Given request
Convert the material from its first line through the line containing "Open the network" into a Markdown table with the columns Row and Line, numbering each non-blank line and omitting blank ones.
******
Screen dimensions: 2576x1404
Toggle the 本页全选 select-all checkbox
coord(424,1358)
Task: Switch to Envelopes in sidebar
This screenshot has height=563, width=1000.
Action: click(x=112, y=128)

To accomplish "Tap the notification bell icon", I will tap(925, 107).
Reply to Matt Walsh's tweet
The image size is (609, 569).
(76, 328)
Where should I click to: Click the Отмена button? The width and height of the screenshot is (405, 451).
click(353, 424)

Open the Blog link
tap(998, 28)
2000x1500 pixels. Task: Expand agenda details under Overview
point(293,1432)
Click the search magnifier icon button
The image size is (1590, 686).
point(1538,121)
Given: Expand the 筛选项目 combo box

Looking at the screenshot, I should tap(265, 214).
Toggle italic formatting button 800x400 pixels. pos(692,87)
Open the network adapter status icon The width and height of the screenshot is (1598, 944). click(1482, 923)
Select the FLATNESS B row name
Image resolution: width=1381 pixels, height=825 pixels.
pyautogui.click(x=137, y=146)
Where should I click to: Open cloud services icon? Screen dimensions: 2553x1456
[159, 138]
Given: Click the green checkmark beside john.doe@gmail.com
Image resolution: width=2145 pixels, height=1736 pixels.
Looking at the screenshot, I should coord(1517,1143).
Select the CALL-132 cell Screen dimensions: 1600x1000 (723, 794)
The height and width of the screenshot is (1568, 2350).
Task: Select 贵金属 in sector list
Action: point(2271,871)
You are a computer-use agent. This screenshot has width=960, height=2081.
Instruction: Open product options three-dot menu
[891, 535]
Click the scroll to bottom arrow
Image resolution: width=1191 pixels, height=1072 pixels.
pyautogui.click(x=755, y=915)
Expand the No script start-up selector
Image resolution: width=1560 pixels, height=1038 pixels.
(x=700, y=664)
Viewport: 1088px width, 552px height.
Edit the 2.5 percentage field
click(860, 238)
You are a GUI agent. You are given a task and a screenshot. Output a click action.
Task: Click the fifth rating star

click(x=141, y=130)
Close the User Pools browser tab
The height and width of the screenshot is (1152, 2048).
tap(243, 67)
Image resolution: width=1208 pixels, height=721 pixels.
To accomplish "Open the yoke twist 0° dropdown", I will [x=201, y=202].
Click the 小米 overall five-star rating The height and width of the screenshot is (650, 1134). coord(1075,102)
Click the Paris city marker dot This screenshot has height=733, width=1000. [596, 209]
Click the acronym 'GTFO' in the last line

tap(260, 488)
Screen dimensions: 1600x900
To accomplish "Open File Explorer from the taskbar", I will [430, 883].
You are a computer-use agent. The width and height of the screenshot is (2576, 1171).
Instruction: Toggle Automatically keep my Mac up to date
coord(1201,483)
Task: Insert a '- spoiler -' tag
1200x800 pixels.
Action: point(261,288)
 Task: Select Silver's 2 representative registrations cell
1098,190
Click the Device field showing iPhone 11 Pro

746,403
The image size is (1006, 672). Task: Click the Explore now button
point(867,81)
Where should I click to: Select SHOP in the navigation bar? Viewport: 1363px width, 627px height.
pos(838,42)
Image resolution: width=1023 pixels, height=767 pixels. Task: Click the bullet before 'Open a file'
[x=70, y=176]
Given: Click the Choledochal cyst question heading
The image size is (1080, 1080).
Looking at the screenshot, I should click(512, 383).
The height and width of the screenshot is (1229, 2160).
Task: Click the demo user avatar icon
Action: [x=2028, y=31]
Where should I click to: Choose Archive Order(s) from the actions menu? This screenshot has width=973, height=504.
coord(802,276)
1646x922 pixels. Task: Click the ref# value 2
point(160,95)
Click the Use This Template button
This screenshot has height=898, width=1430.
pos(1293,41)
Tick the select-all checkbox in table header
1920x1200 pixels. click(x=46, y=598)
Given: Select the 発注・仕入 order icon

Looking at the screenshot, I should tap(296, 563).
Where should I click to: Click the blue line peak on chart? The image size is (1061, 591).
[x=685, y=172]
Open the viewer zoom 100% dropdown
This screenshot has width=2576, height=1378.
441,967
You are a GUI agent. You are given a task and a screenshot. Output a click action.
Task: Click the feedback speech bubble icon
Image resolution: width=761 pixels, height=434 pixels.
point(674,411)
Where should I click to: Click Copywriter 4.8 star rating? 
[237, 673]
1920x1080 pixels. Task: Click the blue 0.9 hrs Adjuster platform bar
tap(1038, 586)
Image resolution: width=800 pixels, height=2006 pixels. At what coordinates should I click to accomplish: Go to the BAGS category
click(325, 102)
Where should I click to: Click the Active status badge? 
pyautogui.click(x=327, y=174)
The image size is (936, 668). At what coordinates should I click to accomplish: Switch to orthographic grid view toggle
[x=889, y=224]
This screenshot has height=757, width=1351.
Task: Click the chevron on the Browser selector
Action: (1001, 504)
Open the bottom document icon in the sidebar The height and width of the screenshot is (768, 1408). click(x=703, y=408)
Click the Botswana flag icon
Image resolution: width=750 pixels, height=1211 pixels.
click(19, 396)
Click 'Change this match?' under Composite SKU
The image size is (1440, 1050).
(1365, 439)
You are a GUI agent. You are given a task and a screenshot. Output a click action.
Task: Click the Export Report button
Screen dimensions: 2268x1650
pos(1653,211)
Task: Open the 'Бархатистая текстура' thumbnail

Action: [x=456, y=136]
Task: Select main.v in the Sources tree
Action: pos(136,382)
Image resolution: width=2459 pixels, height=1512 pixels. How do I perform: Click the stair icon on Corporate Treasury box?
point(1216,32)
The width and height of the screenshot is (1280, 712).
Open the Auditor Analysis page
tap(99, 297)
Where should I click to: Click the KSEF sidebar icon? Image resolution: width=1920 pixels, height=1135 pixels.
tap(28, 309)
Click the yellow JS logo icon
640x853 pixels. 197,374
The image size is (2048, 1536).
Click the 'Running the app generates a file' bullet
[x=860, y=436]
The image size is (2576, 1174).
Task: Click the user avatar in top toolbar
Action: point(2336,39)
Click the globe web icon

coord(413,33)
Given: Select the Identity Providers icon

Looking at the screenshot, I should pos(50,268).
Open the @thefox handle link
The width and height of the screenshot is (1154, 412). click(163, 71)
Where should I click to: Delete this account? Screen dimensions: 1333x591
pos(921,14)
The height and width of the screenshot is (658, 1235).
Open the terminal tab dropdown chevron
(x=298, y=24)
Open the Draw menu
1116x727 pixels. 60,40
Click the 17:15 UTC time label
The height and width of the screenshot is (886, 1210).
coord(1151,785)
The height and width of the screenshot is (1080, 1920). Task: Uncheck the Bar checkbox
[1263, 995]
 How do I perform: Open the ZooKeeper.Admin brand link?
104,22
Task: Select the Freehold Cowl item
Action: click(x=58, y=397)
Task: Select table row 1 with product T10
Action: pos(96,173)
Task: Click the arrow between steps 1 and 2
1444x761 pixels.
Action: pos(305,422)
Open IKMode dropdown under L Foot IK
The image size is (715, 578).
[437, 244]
******
Written response
| Row | Line |
|---|---|
| 1 | Screen dimensions: 2576x1404 |
| 2 | Toggle the 本页全选 select-all checkbox |
| 3 | coord(424,1358) |
| 4 | Task: Switch to Envelopes in sidebar |
| 5 | This screenshot has height=563, width=1000. |
| 6 | Action: click(x=112, y=128) |
| 7 | To accomplish "Tap the notification bell icon", I will tap(925, 107). |
| 8 | Reply to Matt Walsh's tweet |
| 9 | The image size is (609, 569). |
| 10 | (76, 328) |
| 11 | Where should I click to: Click the Отмена button? The width and height of the screenshot is (405, 451). |
| 12 | click(353, 424) |
| 13 | Open the Blog link |
| 14 | tap(998, 28) |
| 15 | 2000x1500 pixels. Task: Expand agenda details under Overview |
| 16 | point(293,1432) |
| 17 | Click the search magnifier icon button |
| 18 | The image size is (1590, 686). |
| 19 | point(1538,121) |
| 20 | Given: Expand the 筛选项目 combo box |
| 21 | Looking at the screenshot, I should tap(265, 214). |
| 22 | Toggle italic formatting button 800x400 pixels. pos(692,87) |
| 23 | Open the network adapter status icon The width and height of the screenshot is (1598, 944). click(1482, 923) |